This week we ran a 120-case PLV faithfulness benchmark comparing OpenServ's SERV Reasoning against the prior production cascade we were running for plan-level verification. The headline number — 107× performance per dollar versus baseline — got picked up by OpenServ's marketing this morning.
The headline is real. But it's not the number we think matters most for what we build.
What matters for banking, MRM, and onchain settlement is a different number on the same table: 0 false ALLOWs, and 0 API failures across all 120 cases. This post walks through the methodology, what we tested, and why that pair of zeros is the production-relevant result — even more than the cost number that travels well on social.

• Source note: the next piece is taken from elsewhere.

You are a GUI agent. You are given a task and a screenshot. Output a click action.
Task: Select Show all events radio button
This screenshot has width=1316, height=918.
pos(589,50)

Plan-Level Verification (PLV) is the second of two products we run. The first, pot, verifies individual reasoning claims — the agentic primitive that gives a verdict on a single claim + rationale + evidence triple. PLV operates at a different surface: it takes a complete plan and execution trace from an AI agent and verifies whether the trace is faithful to the plan, evidence-supported, and free of unsupported leaps.

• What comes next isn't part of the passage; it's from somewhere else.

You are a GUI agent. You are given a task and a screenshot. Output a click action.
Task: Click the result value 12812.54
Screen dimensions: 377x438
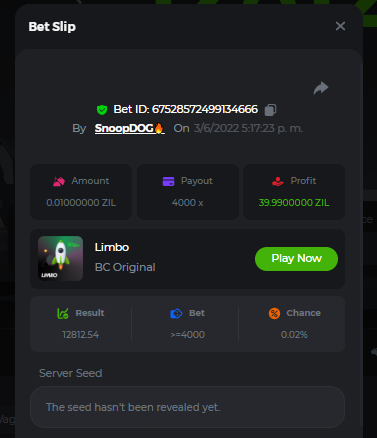tap(81, 335)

This is the verification surface enterprise teams ask for in regulated workflows. Banking model risk management (MRM) needs reproducible, auditable verdicts on agent-driven workflows. EU AI Act compliance requires documented evaluation on high-risk systems. Onchain settlement needs deterministic verdicts before money moves. PLV is the layer that delivers that.
Our benchmark suite is 120 cases drawn from production-shape workloads — finance, risk, healthcare, and code domains, with gold labels (ALLOW / BLOCK / HOLD) curated against ground truth. We run it in faithfulness mode: the verifier evaluates whether the reasoning chain is logically coherent and evidence-supported, rather than just checking whether claimed evidence is present.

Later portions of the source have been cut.